Objective-Driven Differentiable Optimization of Traffic Prediction and Resource Allocation for Split AI Inference Edge Networks

Abstract

Split AI inference partitions an artificial intelligence (AI) model into multiple parts, enabling the offloading of computation-intensive AI services. Resource allocation is critical for the performance of split AI inference. The challenge arises from the time-sensitivity of many services versus time-varying traffic arrivals and network conditions. The conventional prediction-based resource allocation frameworks have adopted separate traffic prediction and resource optimization modules, which may be inefficient due to discrepancies between the traffic prediction accuracy and resource optimization objective. This paper proposes a new, objective-driven, differentiable optimization framework that integrates traffic prediction and resource allocation for split AI inference. The resource optimization problem (aimed to maximize network revenue while adhering to service and network constraints) is designed to be embedded as the output layer following the traffic prediction module.
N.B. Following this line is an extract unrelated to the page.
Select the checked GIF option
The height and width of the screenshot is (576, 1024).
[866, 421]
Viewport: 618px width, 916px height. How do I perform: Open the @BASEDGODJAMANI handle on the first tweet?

As such, the traffic prediction module can be trained directly based on the network revenue instead of the prediction accuracy, significantly outperforming the conventional prediction-based separate design. Employing the Lagrange duality and Karush-Kuhn-Tucker (KKT) conditions, we achieve efficient forward pass (obtaining resource allocation decisions) and backpropagation (deriving the objective-driven gradients for joint model training) of the output layer. Extensive experiments on different traffic datasets validate the superiority of the proposed approach, achieving up to 38.85% higher network revenue than the conventional predictive baselines.